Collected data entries
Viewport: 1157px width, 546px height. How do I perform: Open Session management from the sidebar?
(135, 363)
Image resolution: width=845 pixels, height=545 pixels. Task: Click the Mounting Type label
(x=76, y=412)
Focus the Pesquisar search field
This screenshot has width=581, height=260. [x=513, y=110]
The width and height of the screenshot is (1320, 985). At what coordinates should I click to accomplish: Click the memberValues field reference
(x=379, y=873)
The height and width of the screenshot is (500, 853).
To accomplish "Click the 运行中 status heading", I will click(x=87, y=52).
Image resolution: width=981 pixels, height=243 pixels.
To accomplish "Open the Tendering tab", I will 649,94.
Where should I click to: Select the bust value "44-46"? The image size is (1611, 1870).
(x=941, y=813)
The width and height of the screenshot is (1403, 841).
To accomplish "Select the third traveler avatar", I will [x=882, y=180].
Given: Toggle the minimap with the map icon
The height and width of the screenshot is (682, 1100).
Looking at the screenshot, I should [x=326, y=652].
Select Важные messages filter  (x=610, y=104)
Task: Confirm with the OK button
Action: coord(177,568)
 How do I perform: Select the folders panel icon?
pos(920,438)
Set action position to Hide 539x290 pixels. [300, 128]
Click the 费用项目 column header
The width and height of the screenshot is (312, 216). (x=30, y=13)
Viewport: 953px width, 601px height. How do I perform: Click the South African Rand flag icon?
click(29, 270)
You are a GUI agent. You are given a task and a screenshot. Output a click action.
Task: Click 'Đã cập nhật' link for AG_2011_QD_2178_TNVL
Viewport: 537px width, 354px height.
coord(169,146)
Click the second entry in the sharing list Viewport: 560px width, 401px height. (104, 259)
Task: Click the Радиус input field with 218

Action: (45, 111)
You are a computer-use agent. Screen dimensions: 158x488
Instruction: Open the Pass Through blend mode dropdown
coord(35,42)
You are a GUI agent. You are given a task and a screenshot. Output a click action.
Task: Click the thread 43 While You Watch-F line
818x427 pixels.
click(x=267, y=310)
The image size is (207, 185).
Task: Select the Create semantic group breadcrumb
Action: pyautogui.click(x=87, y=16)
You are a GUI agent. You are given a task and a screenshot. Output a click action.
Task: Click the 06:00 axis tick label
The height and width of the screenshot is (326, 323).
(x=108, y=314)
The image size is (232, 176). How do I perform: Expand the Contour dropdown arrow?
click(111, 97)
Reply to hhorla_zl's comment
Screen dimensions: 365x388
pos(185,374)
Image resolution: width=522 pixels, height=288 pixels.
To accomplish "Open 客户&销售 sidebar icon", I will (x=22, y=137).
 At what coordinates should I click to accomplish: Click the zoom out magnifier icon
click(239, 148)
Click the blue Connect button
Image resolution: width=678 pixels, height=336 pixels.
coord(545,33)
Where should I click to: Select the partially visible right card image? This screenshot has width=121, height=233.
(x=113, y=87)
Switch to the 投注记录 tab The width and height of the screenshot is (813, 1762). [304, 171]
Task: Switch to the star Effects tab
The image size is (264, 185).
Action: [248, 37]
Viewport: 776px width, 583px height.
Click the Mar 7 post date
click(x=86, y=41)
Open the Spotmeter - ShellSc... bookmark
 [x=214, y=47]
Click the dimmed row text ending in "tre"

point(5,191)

# [TASK ITEM]
Could you please copy the lines above exactly, beginning at the first and ending at the line that contains "The height and width of the screenshot is (500, 853)."?

# [RESPONSE AREA]
Viewport: 1157px width, 546px height. How do I perform: Open Session management from the sidebar?
(135, 363)
Image resolution: width=845 pixels, height=545 pixels. Task: Click the Mounting Type label
(x=76, y=412)
Focus the Pesquisar search field
This screenshot has width=581, height=260. [x=513, y=110]
The width and height of the screenshot is (1320, 985). At what coordinates should I click to accomplish: Click the memberValues field reference
(x=379, y=873)
The height and width of the screenshot is (500, 853).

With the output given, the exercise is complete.